Cross-Border Compliance Architecture
- Build a jurisdiction-aware compliance engine: rules, thresholds, and requirements vary by the user's country.
- Implement geo-fencing at multiple layers: IP blocking, phone number validation, ID document country.
- Maintain a regulatory change monitoring process. Subscribe to regulator newsletters, use RegTech tools.
- Consider a hub-and-spoke entity structure: regulated entities in key jurisdictions, each with local compliance programs.
What NOT To Do
- Never delay SAR filing. Once suspicious activity is detected, you have 30 calendar days (from initial detection) to file.

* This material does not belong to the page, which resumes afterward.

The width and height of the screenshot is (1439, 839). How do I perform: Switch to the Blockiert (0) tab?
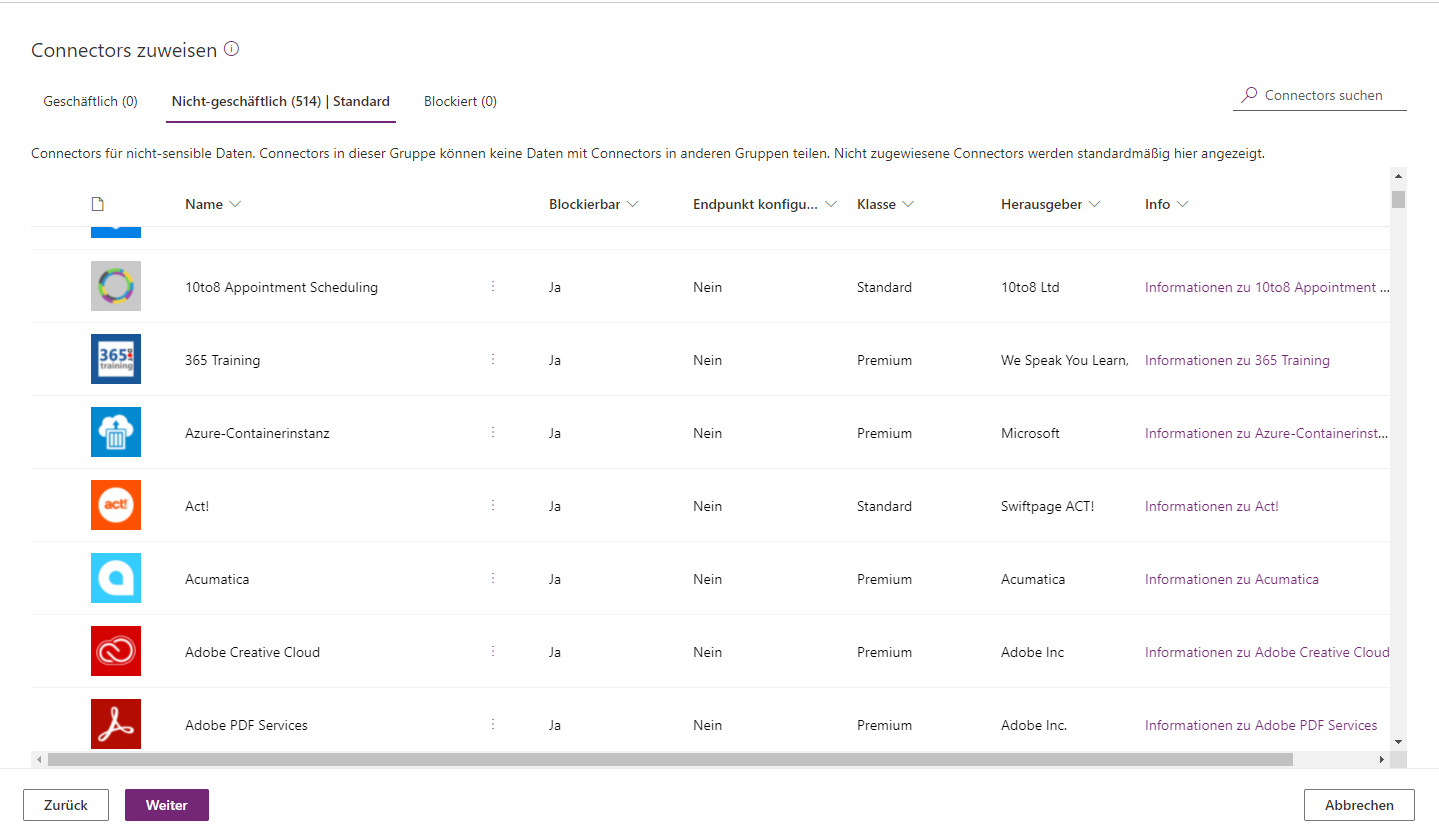tap(460, 101)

- Never tip off a customer about a SAR or ongoing investigation. This is a criminal offense.
- Never rely solely on automated screening. Manual review is required for ambiguous matches and complex patterns.
- Never store raw PII (passport images, SSNs) without encryption at rest and strict access controls.
- Never assume DeFi protocol interactions are outside regulatory scope. Regulators are extending oversight to DeFi.
- Never operate in a jurisdiction without understanding the local licensing requirements. Unlicensed money transmission is a federal crime in the US.
- Never treat compliance as a one-time project. Regulations change, threat patterns evolve, and your program must adapt continuously.
- Never ignore Travel Rule requirements. Enforcement is increasing globally, and non-compliance risks losing correspondent relationships.
- Never use a single sanctions screening source. Cross-reference OFAC, EU, UN, and national sanctions lists.
- Never skip annual AML program audits. Regulators view the absence of independent review as a program deficiency.